Shortly after the Congressional Budget Office estimated that legislation to change the way Medicare calculates doctors’ payments would raise deficits both in the short-term and over time, House Speaker John Boehner issued a release headlined, “CBO Confirms Permanent Doc Fix Saves Taxpayers Money, Bends Cost Curve.”
What gives?
Well, as a reminder to those who may not be as acquainted, the issue of how to compensate doctors through Medicare has been a constant thorn on the side of lawmakers. Back in 1997, Congress established a new formula to contain the cost of paying doctors. But starting in 2003, Congress, facing constant lobbying on the issue, developed a habit of cutting last minute deals to avoid the payment cuts going into effect. The problem this created is that as time went on, the potential cuts became more severe. Without any action by Congress, doctors’ payments would be slashed by 21 percent this April 1 — and many physicians would no doubt respond to these cuts by dropping out of Medicare, meaning reduced access for beneficiaries.
For years, the idea of a permanent ‘doc fix’ has been a Holy Grail in Washington — lobbyists don’t like the uncertainty and lawmakers don’t like having to deal with the issue constantly, but a permanent solution has been elusive. It’s become a symbol of congressional dysfunction by demonstrating the way lawmakers tend to govern from crisis to crisis rather than sensibly planning for the long term.
That brings us to now, with Boehner pushing a bill he negotiated along with House Minority Leader Nancy Pelosi, D-Calif.
The bill would replace the current formula for paying doctors and add other spending priorities (such as extending State Children’s Health Insurance Program, a program that provides health coverage to low-income children), and make modest changes to Medicare to save money. Mainly, the law reduces expected payments to hospitals and increase premiums on higher-income Medicare beneficiaries.
When the savings and costs are mixed together, the CBO estimated that the bill would add $141 billion to deficits over the next decade. Supporters of the bill had argued that the true savings wouldn’t kick in until the following decade. But the CBO took that into account, and still concluded that it would add deficits on a net basis in the second decade.
Much like a movie ad featuring a review touting “an ambitious film” while leaving out the part where the reviewer added “that ultimately falls flat,” Boehner’s press release cherry-picks quotes from the CBO report to portray the legislation as a savings to taxpayers.

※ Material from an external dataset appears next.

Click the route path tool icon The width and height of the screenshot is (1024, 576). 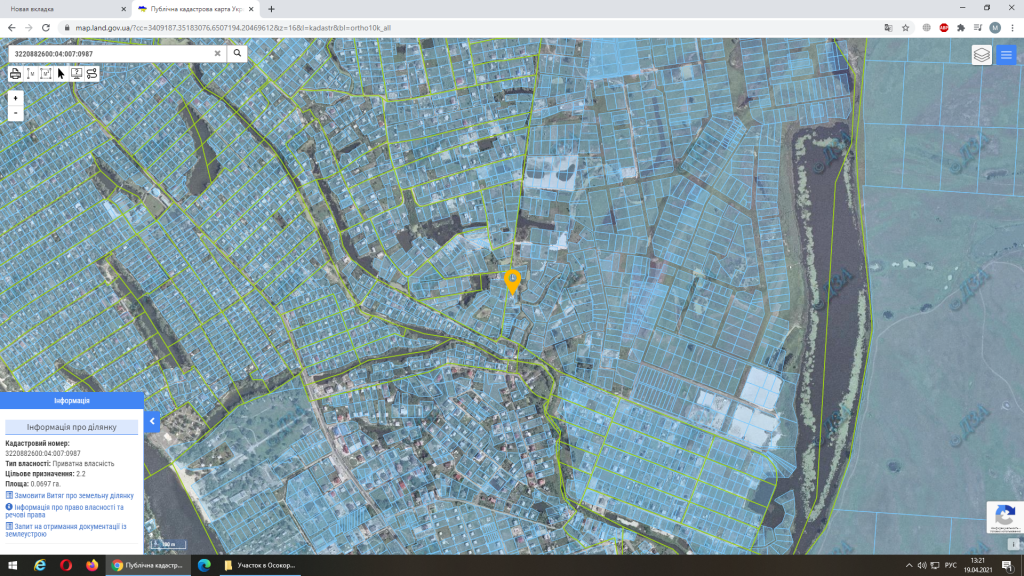point(92,73)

The release quotes the CBO as saying, “The budgetary effects of some provisions of the bill that would generate federal savings would increase rapidly in that [second] decade. … Compared with the costs of freezing Medicare’s payment rates for physicians’ services, the budgetary effects of the legislation could represent net savings or net costs in the second decade after enactment, but the center of the distribution of possible outcomes is small net savings.”
Here’s the fuller CBO quote, with the parts omitted by Boehner in bold: “Taken as a whole, H.R. 2 would raise federal costs (that is, increase budget deficits) relative to current law in the second decade after enactment. The budgetary effects of some provisions of the bill that would generate federal savings would increase rapidly in that decade, but they would be growing from a much smaller starting point in 2025 than the budgetary effects of the provisions generating additional federal costs.”
Big difference.
Now, what’s that reference to its savings relative to “freezing Medicare’s payment rates”? Well, Boehner asked the CBO to do an alternate analysis of what the effect of legislation would be if payment rates were kept in place. As Boehner put it, that’s “the path we’ve been on — freezing physician payments every year and 17 times total.”
Relative to that scenario, the CBO said the bill would save $900 million over the next decade, and in the second decade, it could cost money, but would most likely save a small amount.
However, there’s something else that is left out. In the past, Congress hasn’t simply frozen payment rates. In most cases, when Congress has cut a deal to preserve doctors’ pay, they’ve offset the cost with new spending cuts. In fact, 98 percent of the short-term “doc fixes” that have been put in place since 2004 have been paid for, according to an analysis from the Committee for a Responsible Federal Budget, resulting in $140 billion in deficit reduction.
Whether or not future deals would be otherwise offset by spending cuts is of course an open question, but Boehner is incorrect to say that the taxpayers would save money relative to the path we’ve been on. What’s more, there’s no guarantee that future Congresses won’t undo some of the spending cuts that have been negotiated as part of this deal.
The existing Medicare payment formula that passed nearly 20 years ago is an ugly piece of legislating, but it has acted as a cudgel to reduce spending. This bill would remove that cudgel without making enough longer-term changes to Medicare to make it worthwhile.